## Job
Reproduce the lines of the records from the one containing "Click the Children" through the one containing "pyautogui.click(x=115, y=59)", inclusive, replacing "pencil icon" with "pen icon" and leaving everything else unchanged.

## Records for the task

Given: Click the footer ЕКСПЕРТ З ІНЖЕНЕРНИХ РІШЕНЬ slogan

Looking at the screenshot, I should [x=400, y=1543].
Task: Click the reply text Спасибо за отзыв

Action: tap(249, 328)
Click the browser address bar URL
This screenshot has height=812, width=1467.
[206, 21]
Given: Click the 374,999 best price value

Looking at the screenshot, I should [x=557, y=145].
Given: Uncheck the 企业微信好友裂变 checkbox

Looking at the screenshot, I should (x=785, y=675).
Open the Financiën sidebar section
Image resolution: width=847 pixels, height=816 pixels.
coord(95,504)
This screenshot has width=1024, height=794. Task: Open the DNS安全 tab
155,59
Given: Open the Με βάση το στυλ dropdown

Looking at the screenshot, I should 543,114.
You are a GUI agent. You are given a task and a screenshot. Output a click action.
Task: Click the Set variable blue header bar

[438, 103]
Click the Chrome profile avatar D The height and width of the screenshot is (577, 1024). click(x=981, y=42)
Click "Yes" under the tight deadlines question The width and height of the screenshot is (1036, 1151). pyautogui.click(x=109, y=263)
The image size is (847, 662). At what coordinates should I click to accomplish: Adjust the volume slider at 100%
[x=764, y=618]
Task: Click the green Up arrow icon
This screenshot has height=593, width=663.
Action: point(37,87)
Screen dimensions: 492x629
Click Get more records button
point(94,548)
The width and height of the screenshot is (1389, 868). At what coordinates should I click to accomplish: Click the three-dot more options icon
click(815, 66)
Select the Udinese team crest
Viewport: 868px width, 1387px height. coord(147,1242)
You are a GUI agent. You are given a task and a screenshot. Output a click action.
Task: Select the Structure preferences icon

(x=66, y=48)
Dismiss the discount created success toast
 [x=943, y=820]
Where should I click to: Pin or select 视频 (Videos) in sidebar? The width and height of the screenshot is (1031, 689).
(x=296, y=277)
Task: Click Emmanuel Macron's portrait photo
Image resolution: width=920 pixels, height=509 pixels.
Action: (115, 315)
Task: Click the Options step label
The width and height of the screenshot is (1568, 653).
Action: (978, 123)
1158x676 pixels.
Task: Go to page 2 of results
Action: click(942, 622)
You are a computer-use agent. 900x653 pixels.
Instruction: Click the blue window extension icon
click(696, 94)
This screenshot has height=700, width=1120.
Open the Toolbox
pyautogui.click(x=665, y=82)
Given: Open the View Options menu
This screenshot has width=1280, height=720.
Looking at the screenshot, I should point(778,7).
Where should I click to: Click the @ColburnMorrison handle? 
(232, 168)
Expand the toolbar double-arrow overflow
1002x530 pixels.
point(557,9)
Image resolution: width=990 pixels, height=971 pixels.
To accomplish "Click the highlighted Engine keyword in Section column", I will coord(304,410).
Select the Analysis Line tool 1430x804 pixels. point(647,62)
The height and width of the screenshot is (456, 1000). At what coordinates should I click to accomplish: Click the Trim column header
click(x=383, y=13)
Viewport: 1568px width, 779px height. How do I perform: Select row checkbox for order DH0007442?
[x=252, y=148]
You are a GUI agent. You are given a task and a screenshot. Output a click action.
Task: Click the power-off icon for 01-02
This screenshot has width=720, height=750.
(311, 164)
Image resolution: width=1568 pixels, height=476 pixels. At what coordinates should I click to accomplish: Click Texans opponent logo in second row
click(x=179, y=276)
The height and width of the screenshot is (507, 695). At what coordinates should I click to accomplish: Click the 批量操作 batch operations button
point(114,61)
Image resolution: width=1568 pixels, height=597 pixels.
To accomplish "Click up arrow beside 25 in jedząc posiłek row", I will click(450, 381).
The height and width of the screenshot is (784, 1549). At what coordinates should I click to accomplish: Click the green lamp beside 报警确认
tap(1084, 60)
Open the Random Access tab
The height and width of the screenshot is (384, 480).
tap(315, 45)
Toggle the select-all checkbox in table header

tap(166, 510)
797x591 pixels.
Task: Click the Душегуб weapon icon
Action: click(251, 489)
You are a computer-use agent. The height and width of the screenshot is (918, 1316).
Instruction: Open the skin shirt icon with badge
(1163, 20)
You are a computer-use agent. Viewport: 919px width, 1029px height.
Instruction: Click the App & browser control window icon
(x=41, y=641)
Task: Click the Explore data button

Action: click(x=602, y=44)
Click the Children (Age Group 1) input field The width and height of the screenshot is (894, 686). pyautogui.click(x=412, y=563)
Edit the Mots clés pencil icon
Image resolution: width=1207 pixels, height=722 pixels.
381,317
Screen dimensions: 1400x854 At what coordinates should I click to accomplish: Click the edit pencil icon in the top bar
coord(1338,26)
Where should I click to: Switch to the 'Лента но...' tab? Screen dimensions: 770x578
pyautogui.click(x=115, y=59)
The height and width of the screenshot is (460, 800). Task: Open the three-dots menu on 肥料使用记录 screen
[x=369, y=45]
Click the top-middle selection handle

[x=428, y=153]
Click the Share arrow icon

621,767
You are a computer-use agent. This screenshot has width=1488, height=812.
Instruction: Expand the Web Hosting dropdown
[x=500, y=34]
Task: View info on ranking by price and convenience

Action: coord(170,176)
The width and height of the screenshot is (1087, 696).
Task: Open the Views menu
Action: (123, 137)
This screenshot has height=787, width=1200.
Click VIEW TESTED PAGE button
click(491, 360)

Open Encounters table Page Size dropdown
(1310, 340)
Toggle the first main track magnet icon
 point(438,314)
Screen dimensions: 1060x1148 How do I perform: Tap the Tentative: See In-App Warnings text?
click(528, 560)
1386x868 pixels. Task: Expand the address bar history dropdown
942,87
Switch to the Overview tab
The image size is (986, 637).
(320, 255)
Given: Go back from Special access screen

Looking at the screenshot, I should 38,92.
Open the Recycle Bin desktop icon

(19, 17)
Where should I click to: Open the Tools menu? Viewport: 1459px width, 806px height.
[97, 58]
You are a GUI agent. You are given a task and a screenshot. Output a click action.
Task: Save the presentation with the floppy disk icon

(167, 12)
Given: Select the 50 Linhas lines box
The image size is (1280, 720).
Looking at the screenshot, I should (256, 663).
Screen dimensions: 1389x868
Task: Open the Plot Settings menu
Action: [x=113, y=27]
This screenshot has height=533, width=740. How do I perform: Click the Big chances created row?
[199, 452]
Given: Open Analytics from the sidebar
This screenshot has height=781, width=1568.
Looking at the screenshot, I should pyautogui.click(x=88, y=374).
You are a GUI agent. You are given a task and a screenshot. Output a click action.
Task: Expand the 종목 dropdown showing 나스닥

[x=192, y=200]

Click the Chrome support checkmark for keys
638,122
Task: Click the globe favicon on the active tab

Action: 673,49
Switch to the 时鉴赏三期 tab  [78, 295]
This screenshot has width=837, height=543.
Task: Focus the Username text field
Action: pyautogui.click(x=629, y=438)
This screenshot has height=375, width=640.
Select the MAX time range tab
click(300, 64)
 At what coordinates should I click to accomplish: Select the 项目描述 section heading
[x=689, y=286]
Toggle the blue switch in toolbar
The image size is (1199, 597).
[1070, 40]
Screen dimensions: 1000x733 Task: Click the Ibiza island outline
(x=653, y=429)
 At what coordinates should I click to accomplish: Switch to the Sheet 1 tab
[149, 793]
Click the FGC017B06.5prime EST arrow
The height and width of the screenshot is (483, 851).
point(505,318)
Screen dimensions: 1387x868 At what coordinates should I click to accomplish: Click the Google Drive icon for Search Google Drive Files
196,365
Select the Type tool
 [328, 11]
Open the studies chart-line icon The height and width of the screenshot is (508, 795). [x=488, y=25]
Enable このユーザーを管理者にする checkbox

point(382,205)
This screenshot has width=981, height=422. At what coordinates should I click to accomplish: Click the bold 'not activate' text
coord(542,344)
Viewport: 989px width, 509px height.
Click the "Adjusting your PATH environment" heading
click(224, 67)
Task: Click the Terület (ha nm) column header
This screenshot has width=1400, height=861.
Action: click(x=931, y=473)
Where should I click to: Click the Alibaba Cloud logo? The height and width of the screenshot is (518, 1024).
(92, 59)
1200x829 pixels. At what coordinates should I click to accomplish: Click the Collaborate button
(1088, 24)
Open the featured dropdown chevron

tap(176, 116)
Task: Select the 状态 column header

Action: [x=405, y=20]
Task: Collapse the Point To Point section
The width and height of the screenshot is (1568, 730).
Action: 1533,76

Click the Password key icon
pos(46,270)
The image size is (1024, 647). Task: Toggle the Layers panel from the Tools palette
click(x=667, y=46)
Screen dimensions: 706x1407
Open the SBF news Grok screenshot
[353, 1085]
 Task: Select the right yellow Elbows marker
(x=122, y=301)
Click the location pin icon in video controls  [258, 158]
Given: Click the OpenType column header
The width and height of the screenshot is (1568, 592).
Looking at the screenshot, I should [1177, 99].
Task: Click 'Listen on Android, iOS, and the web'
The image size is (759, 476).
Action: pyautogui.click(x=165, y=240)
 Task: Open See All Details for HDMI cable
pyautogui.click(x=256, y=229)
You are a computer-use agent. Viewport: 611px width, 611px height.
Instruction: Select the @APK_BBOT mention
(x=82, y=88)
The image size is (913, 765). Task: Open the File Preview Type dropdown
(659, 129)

## Problem solution
Click the Children (Age Group 1) input field The width and height of the screenshot is (894, 686). pyautogui.click(x=412, y=563)
Edit the Mots clés pen icon
Image resolution: width=1207 pixels, height=722 pixels.
381,317
Screen dimensions: 1400x854 At what coordinates should I click to accomplish: Click the edit pen icon in the top bar
coord(1338,26)
Where should I click to: Switch to the 'Лента но...' tab? Screen dimensions: 770x578
pyautogui.click(x=115, y=59)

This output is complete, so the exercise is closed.